We have done four types of experiments, For the no adapt settings, we have built a ResNet classifier. First, we used the pre-trained ResNet model and added a layer to do classification. Surprisingly, the result converges slower than we thought. It gained a good result after 10 epochs. Then, we also built the proposed approach to do a no adapt domain classifier, and There is only 4.4% difference from the result in the paper.We think this small difference may caused by the batch size or the number of epoches. Besides, the effect of the proposed approach is better than the ResNet. For the second experiment, we find the average accurace obtained by us only 2.7% smaller than the paper result, and the effectness can be seen from the comparison with MFSAN result.  


|Standard    |Method       |CPR->A|APR->C|ACR->P|ACP->R|Avg   |
|  ----      | ----        | ---- | ---- |----  |----  |----  |
|No Adapt by paper  |ResNet       |65.3%|49.6%|79.7%|75.4%|67.5%|
|No Adapt by us   |ResNet         |61.9%|44.7%|73.5%|72.1%|63.1%|
|No Adapt by paper   |Ours          |65.6%|53.8%|78.6%|73.2%|67.8%  |
|No Adapt by us   |Ours             |64.1% |57.7%|76.3%| |0.7153  |
|Multi-Source by paper|MFSAN        |72.1%|62.0%|80.3%|81.8%|74.1%|
|Multi-Source by us|MFSAN        |67.7%|61.3%|77.1%|79.6%|71.4%|
|Multi-Source by paper|Ours         |71.9%|61.4%|84.1%|82.3%|74.9%|
|Multi-Source by us|Ours         |70.1%|59.8%|80.6%|78.2%|72.2%|



## Conclusion

We have implemented the proposed method by pytorch and make comparison with ResNet and MFSAN on **OfficeHomeDataset**. The result proved effectiveness of WAMDA. The multi-source domain adaptation based on source-source and source-target similaritiess gained better accuracy on two sub tasks than the MFSAN method. We hope our work can help people to gain a deeper understanding about multi-source domain adapation.


## Task division

The reproduce work is done by Jiaming Xu and Siwei Wang, we follow the criteria of Full re-implementation. We have met every sunday since 28 March and discuss the project together.

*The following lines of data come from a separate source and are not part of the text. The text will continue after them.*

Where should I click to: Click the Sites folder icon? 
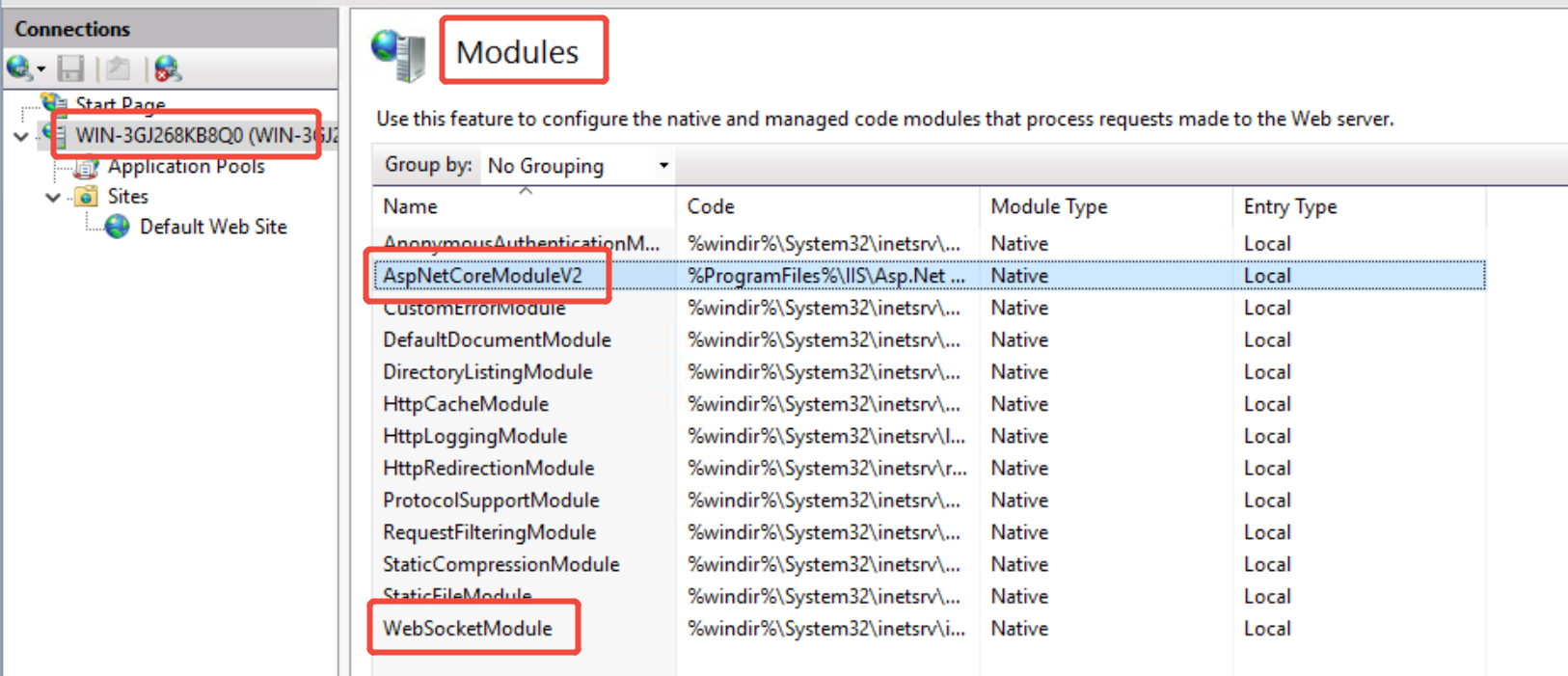coord(87,197)
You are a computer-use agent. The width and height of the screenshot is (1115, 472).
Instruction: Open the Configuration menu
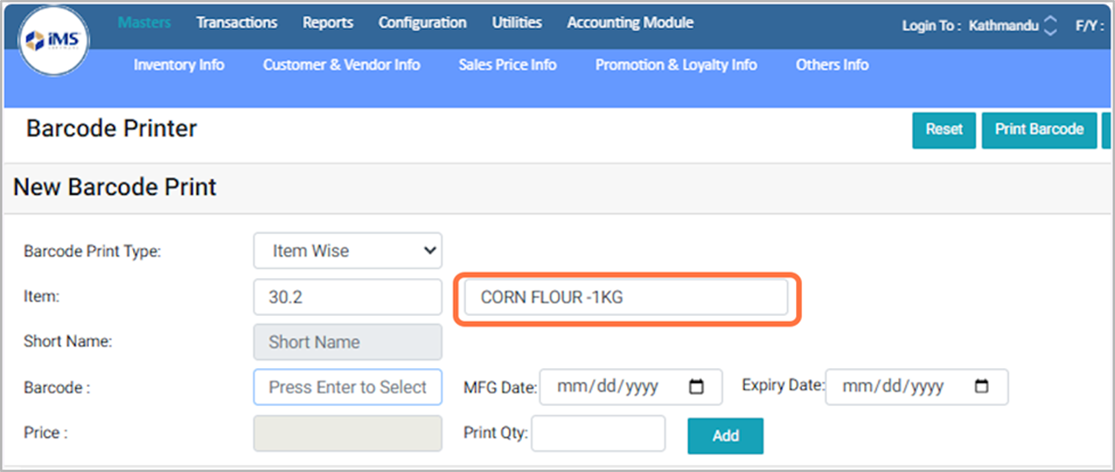[422, 23]
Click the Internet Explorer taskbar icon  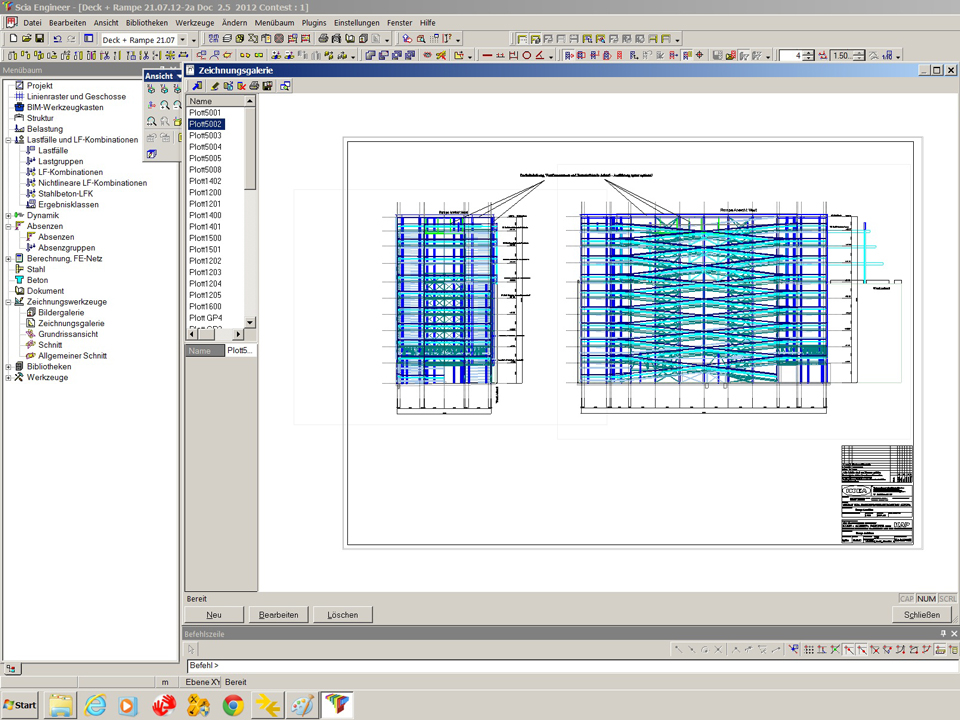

Jiaming is responsible for coding the feature extractor, domain classifier and the sturcture of the second stage. In addition, Jiaming also did each experiment on one combination of the datasets. Last but not the least, Jiaming finished part of the report writting.

Siwei is responsible for coding the ResNet model and MFSAN model. Besides, Siwei did experiments on remaining three combination of the datasets. Finally, Siwei finished part of the report writting.